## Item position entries
* * * * * * *
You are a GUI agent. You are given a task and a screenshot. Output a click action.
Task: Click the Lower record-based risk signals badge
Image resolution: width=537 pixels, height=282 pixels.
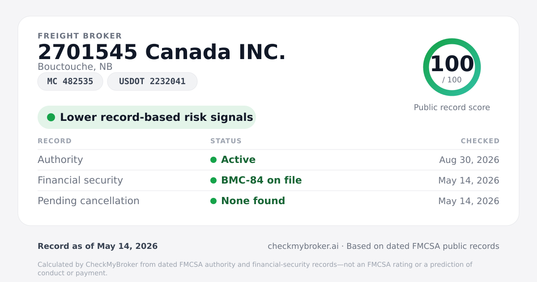(147, 117)
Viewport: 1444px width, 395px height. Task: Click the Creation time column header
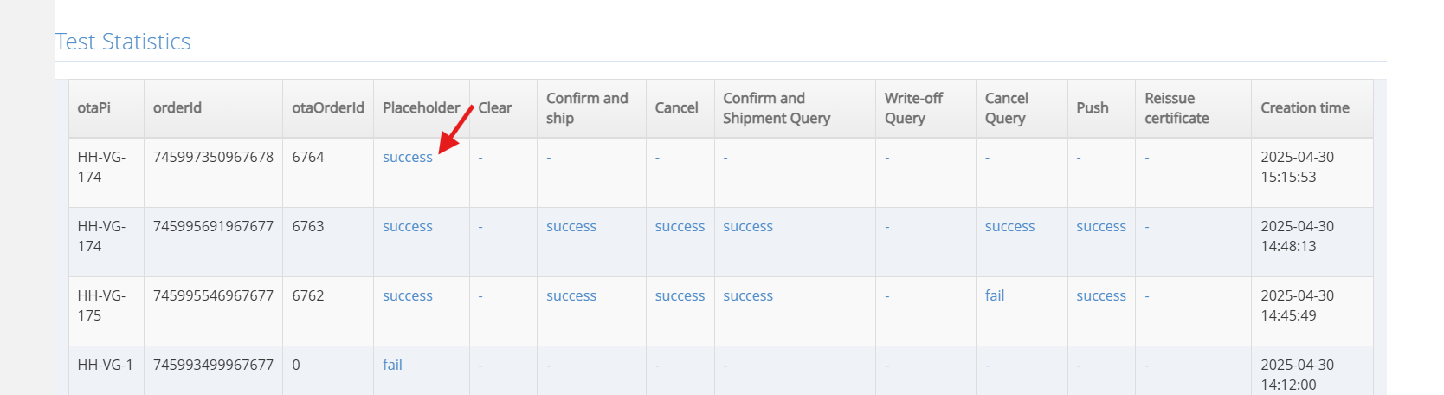[1305, 108]
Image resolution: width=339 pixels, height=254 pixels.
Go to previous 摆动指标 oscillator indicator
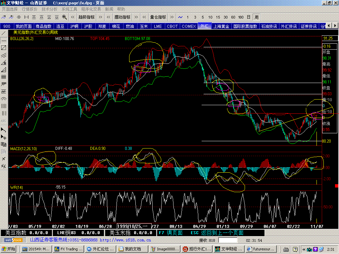click(109, 17)
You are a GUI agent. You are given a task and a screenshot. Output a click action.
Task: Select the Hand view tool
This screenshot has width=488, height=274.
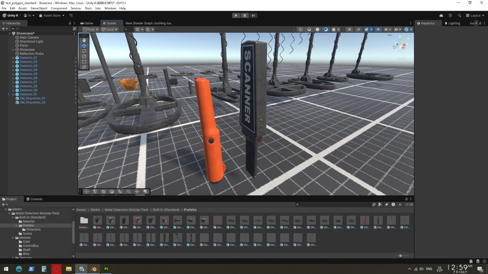84,40
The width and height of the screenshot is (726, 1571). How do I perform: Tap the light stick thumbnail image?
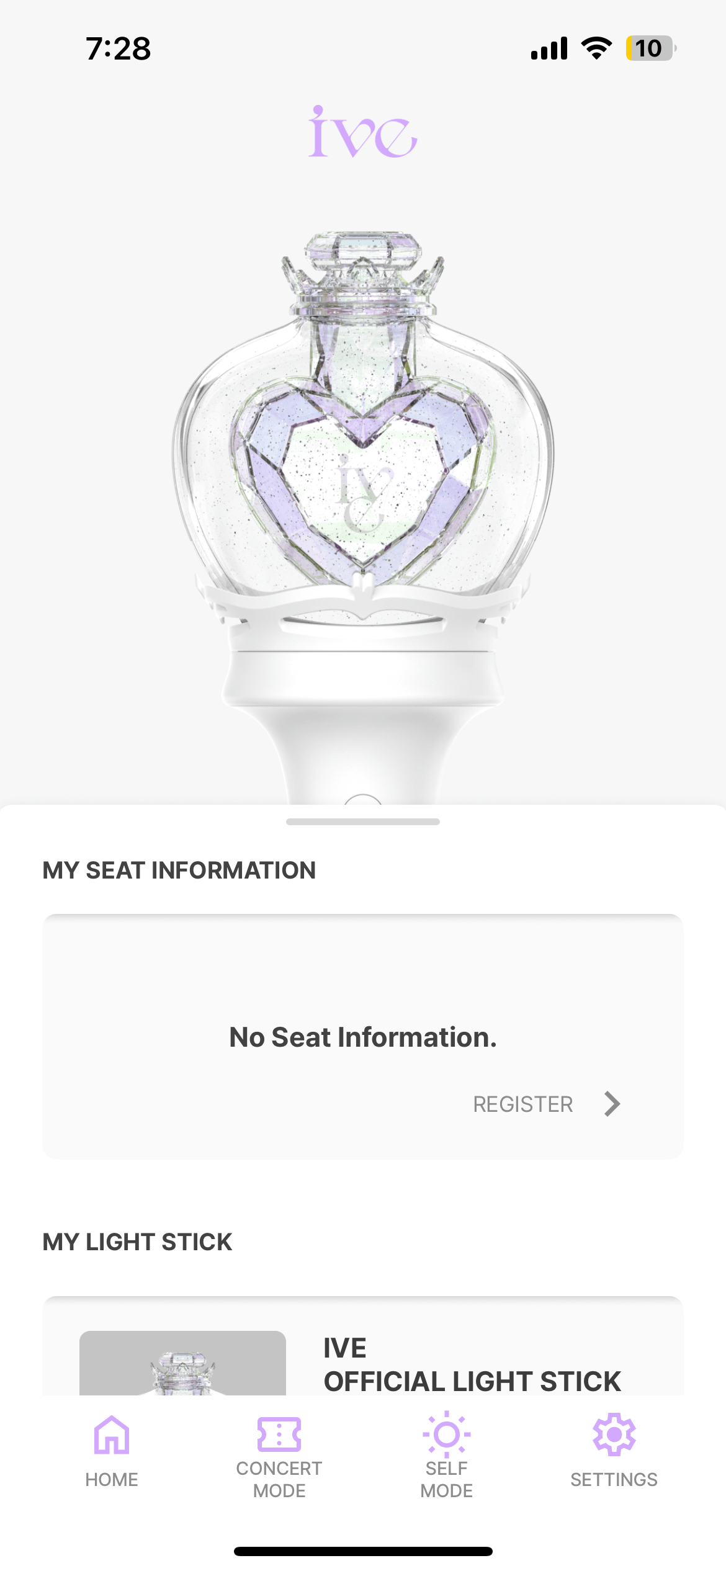182,1363
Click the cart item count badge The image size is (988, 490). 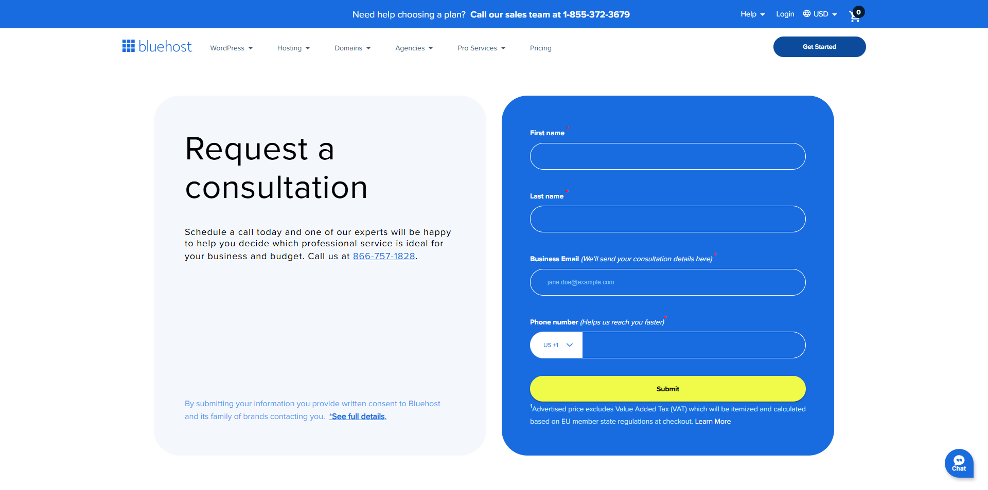(x=858, y=11)
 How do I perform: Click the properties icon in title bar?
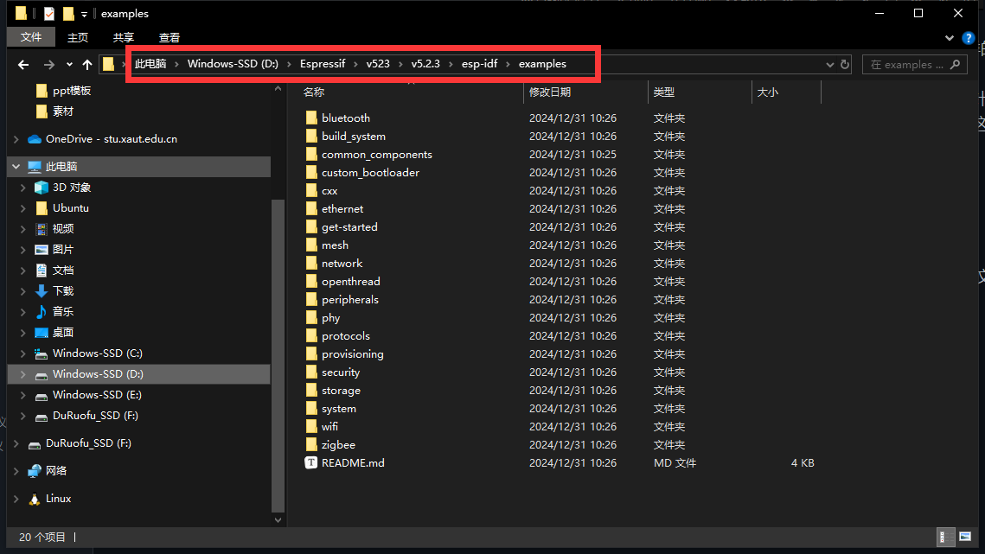(x=48, y=14)
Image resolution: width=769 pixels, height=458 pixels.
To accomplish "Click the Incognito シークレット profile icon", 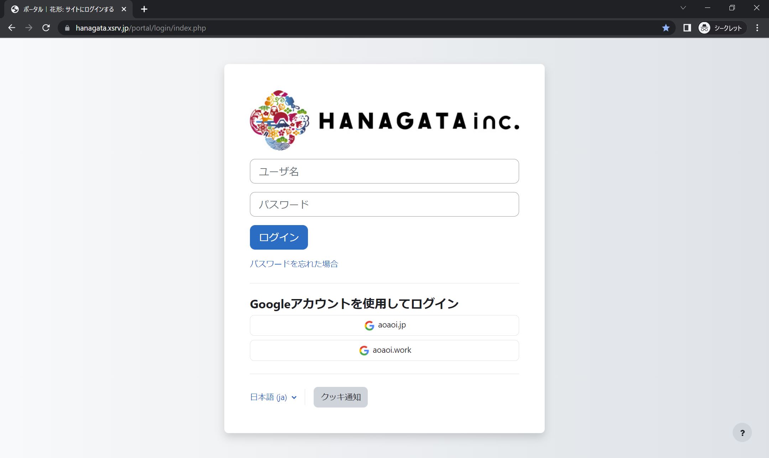I will point(721,28).
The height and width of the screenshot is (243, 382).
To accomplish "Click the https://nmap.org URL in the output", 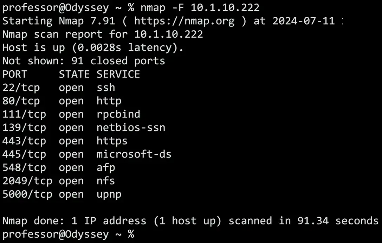I will [x=184, y=21].
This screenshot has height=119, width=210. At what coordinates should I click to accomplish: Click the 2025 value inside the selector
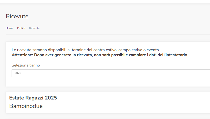18,73
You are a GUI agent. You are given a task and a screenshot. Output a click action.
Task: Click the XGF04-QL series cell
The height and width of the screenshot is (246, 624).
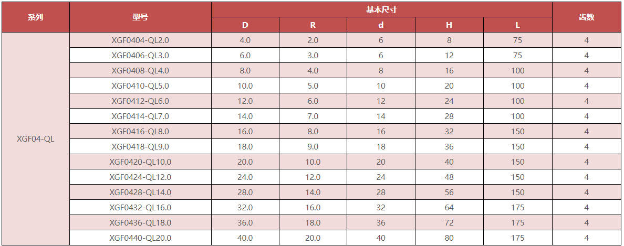[x=35, y=139]
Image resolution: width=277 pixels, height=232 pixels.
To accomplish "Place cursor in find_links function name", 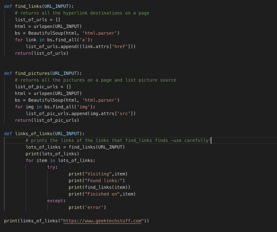I will (28, 6).
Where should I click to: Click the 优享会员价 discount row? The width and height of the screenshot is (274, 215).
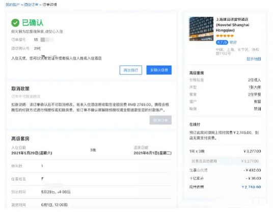[x=225, y=170]
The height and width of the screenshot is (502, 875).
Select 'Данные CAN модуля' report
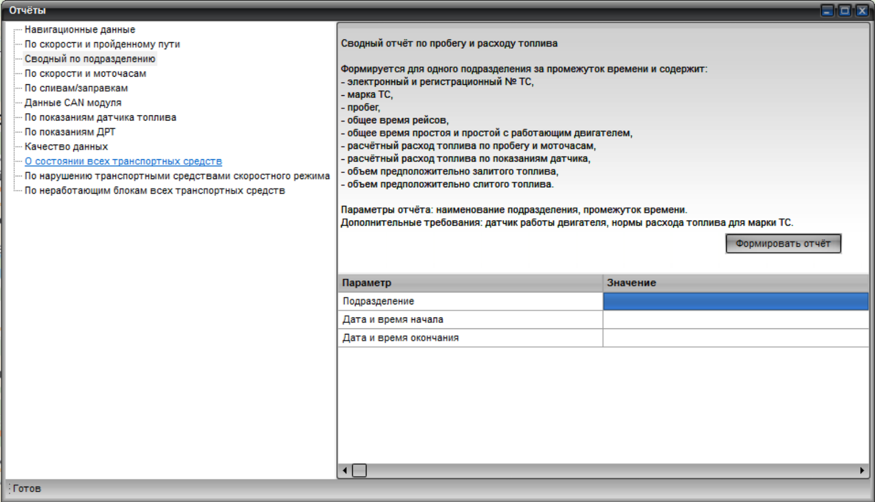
* * * * * * *
Repeat the material above word for word, starting at its first line and ending at the line that contains "click(109, 17)", including both ends, and omit the pictures from your output.

You are a GUI agent. You are given a task and a screenshot. Output a click action.
Task: Click the Lower record-based risk signals badge
Image resolution: width=537 pixels, height=282 pixels.
(147, 117)
Viewport: 1444px width, 395px height. Task: Click the Creation time column header
[1305, 108]
Image resolution: width=339 pixels, height=254 pixels.
Go to previous 摆动指标 oscillator indicator
click(109, 17)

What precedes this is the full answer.